- What to work on
Edit the material from the line with "Task: Click the 20231012 date on the x-axis" through the end, replacing "Screen dimensions" with "Display size" and keeping everything else the same. Leave the pictures out of your answer.

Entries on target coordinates
■ ■ ■ ■ ■
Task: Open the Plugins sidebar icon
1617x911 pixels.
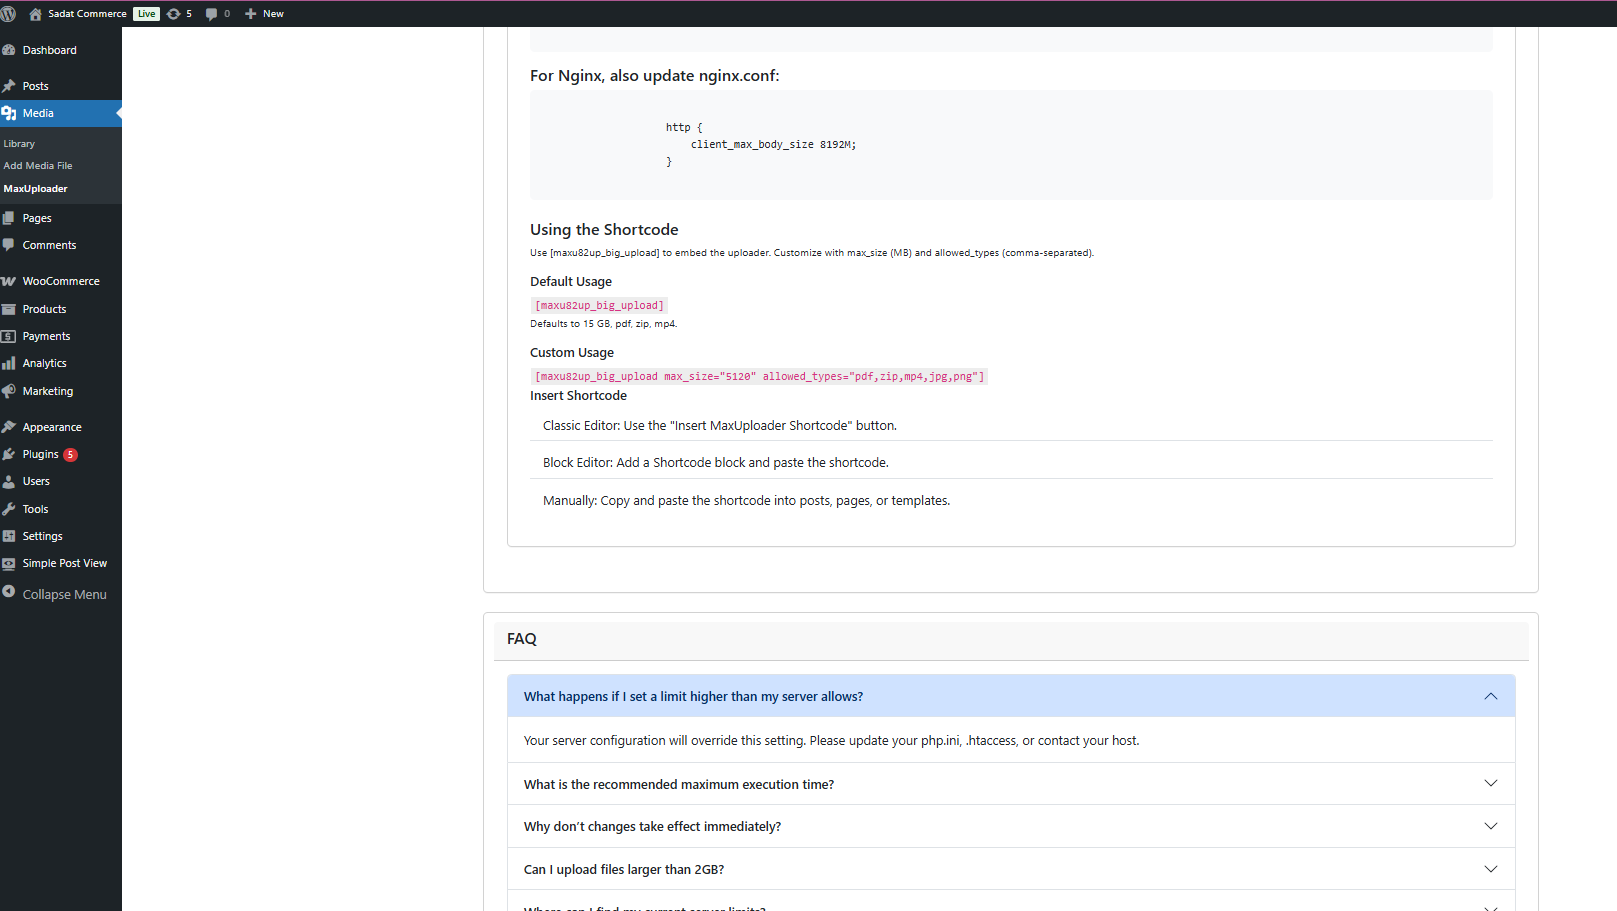Action: [x=9, y=454]
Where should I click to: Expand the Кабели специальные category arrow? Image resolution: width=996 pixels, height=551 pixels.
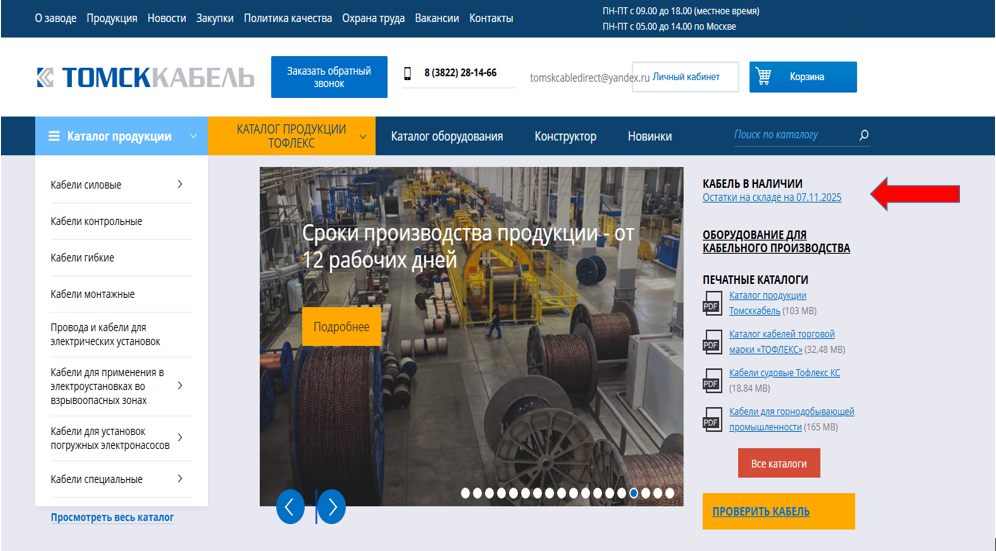tap(180, 479)
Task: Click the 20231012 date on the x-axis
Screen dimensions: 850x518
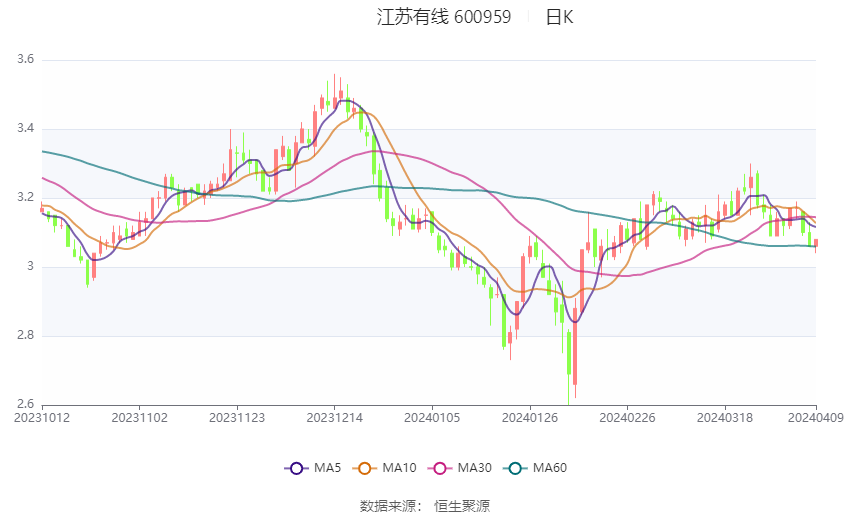Action: pos(42,418)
■ ■ ■ ■ ■
- Reply to the task
Task: Click the 20231012 date on the x-axis
Display size: 850x518
Action: pos(42,418)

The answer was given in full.